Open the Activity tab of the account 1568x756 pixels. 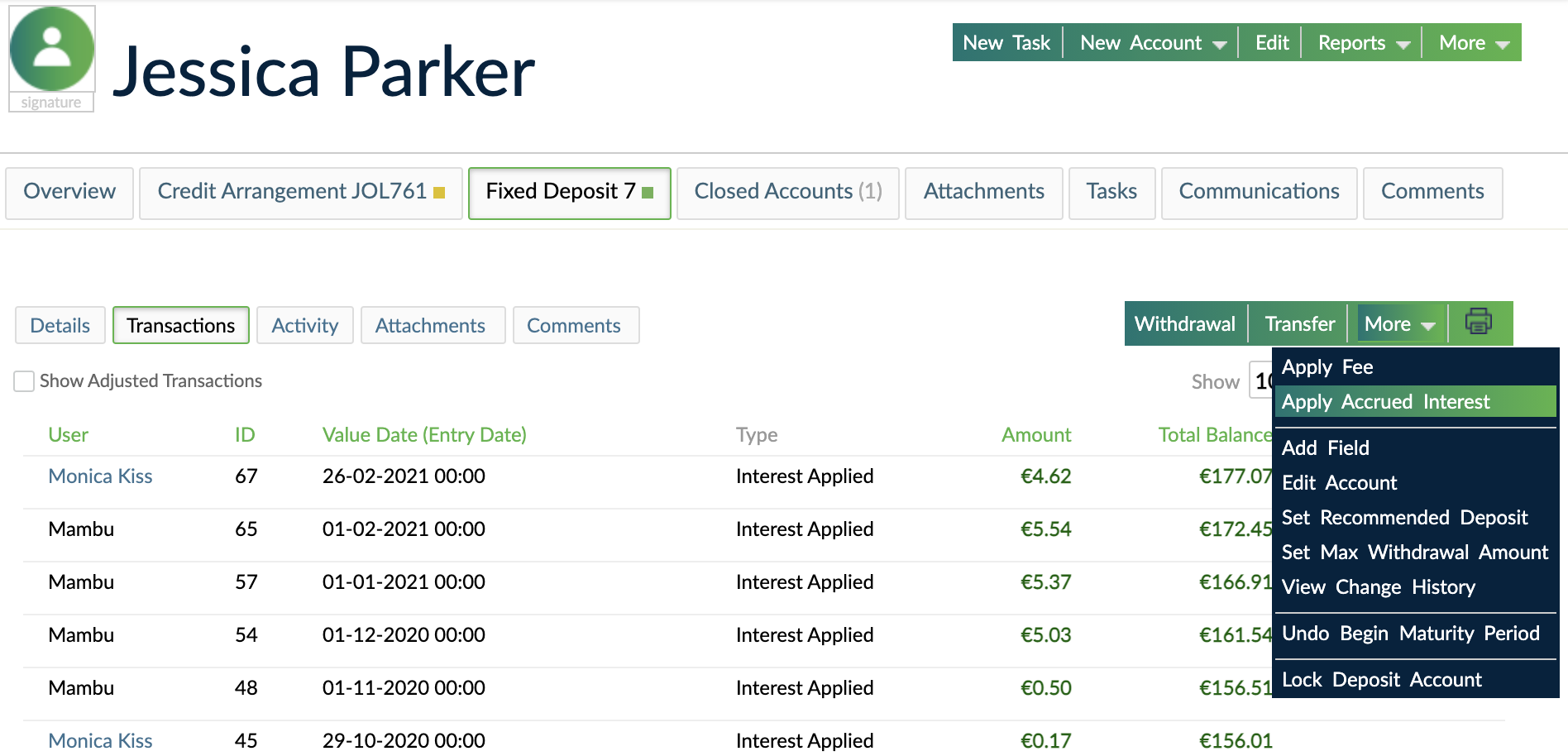tap(304, 325)
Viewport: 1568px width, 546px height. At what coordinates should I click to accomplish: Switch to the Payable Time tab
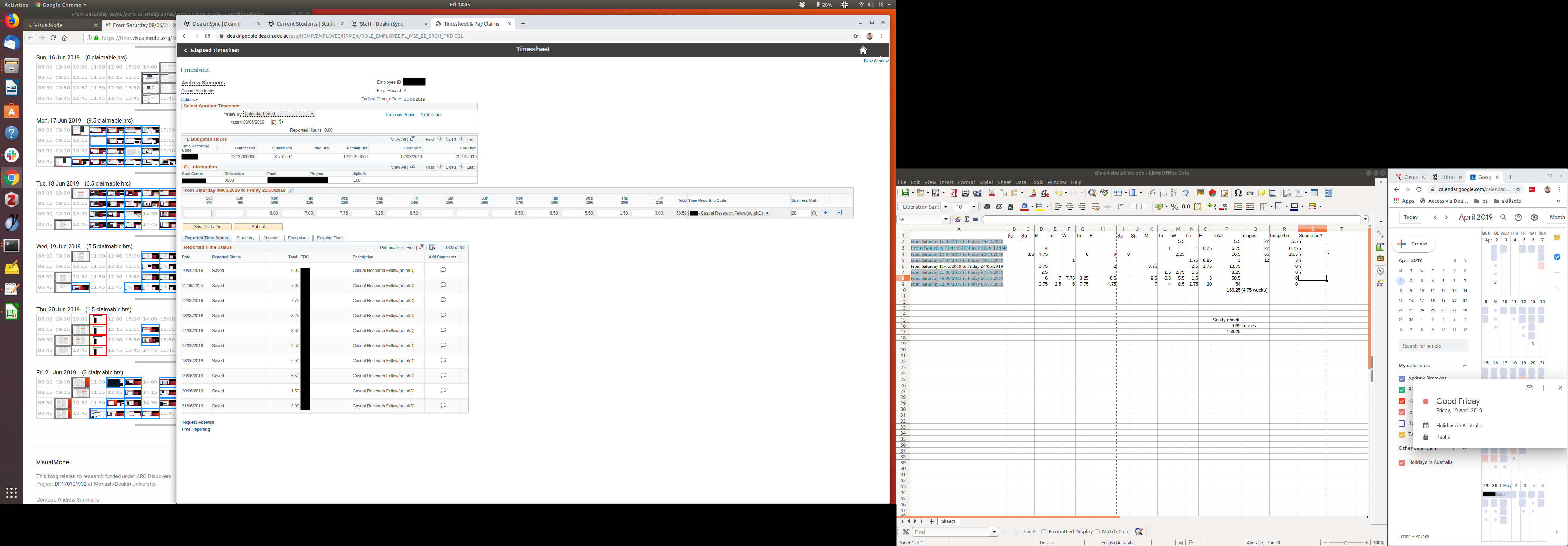click(329, 238)
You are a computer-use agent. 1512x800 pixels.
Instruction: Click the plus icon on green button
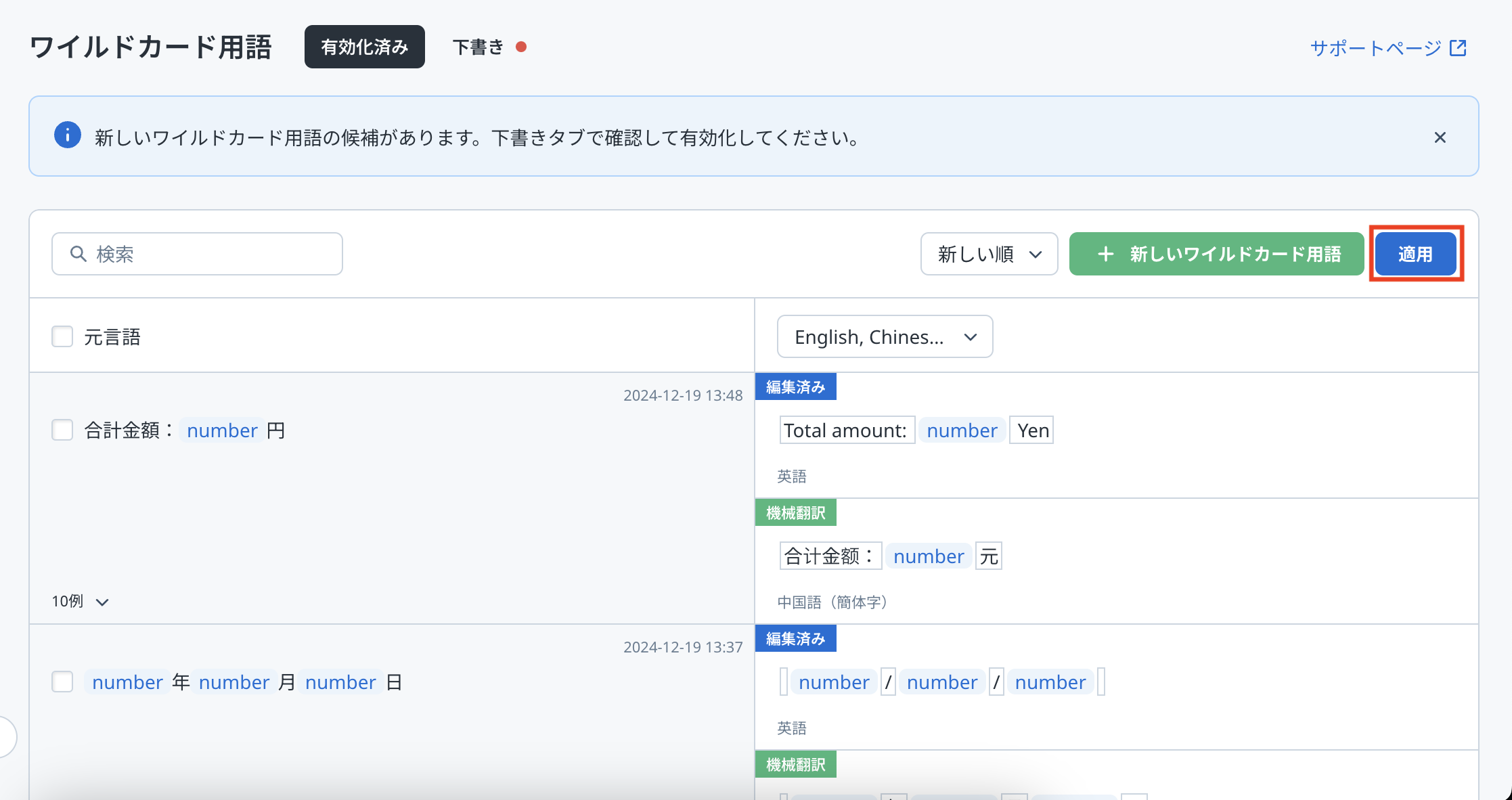pyautogui.click(x=1105, y=254)
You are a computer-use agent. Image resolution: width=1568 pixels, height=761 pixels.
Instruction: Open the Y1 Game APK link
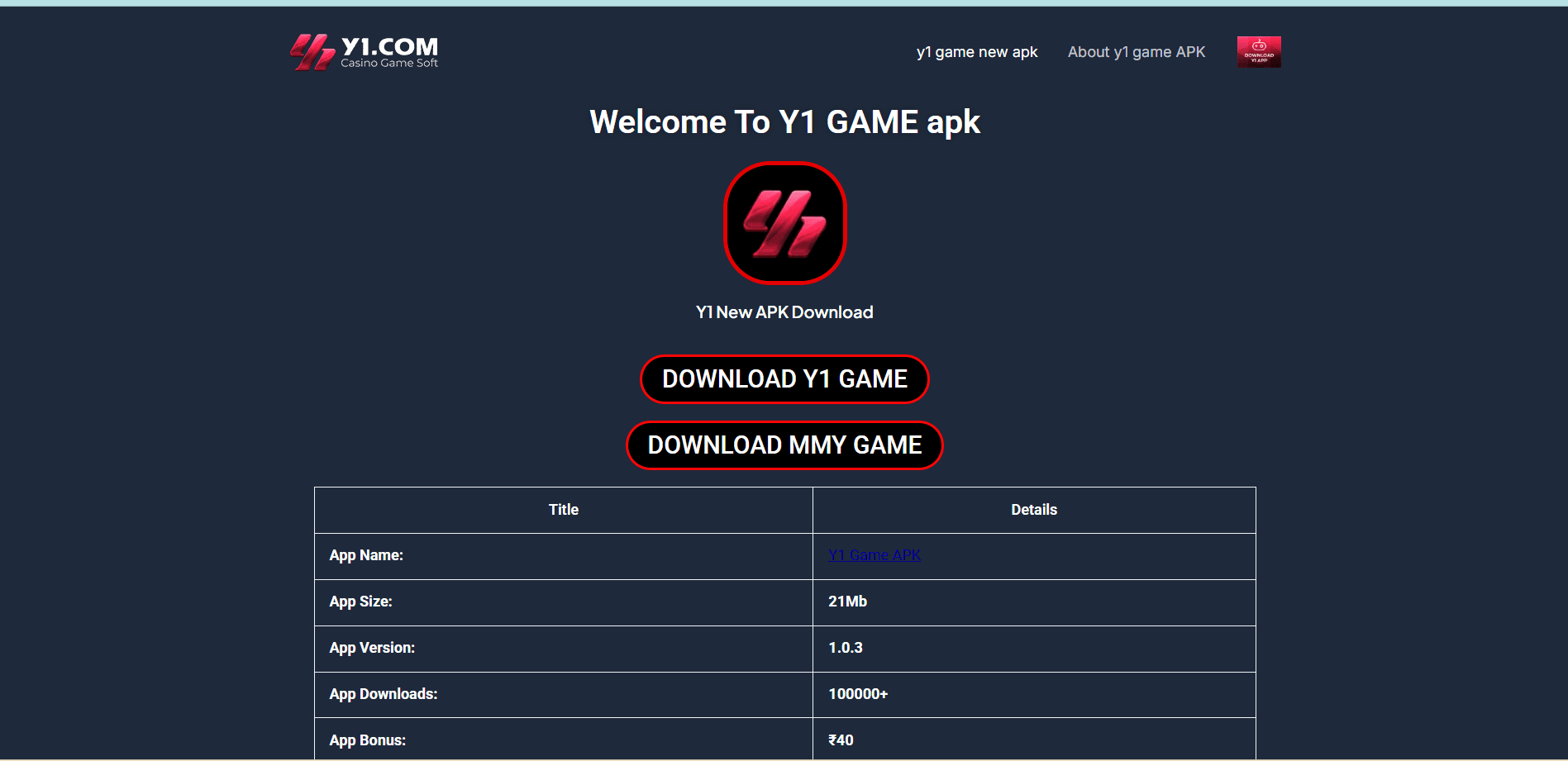(874, 554)
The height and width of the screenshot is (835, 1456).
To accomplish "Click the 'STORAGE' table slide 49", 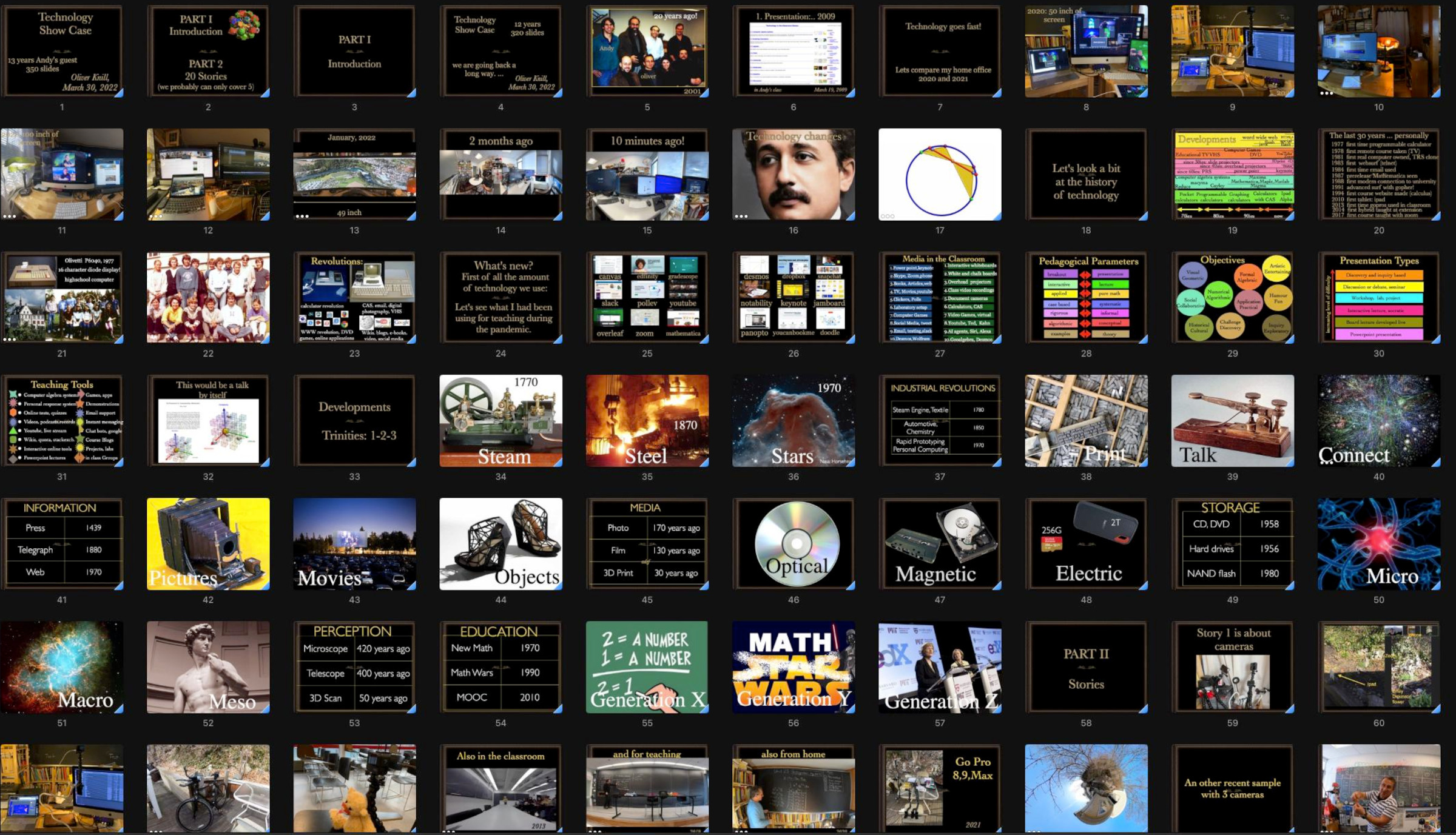I will coord(1232,544).
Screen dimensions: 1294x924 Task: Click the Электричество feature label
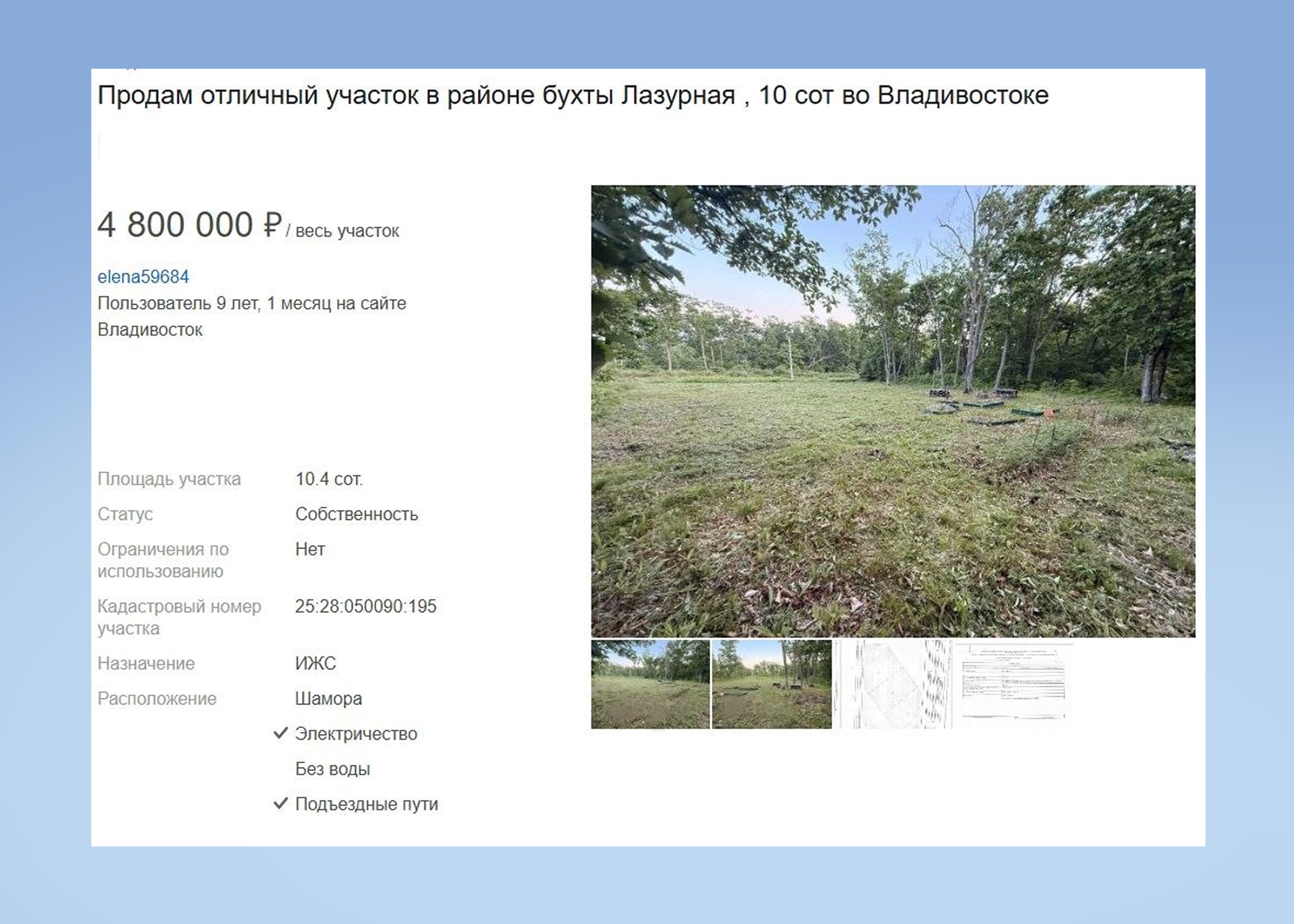click(356, 734)
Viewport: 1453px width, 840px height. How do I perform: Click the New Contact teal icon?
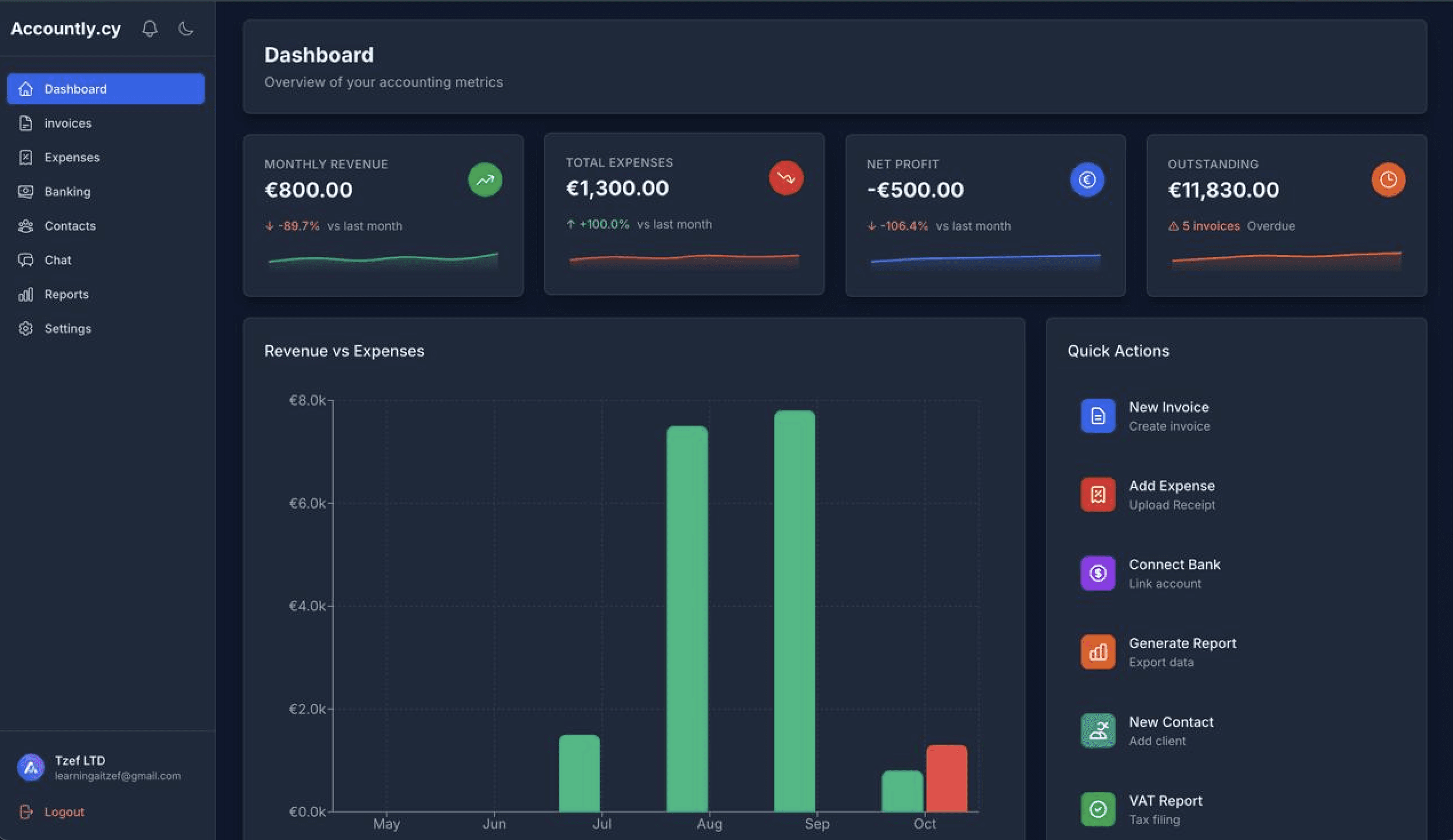pos(1097,730)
========
*Exercise details*: Whenever a line of the data above holds the word "computer", it counts once; report the total number of such lines and nothing more.

*Solved exercise*: 2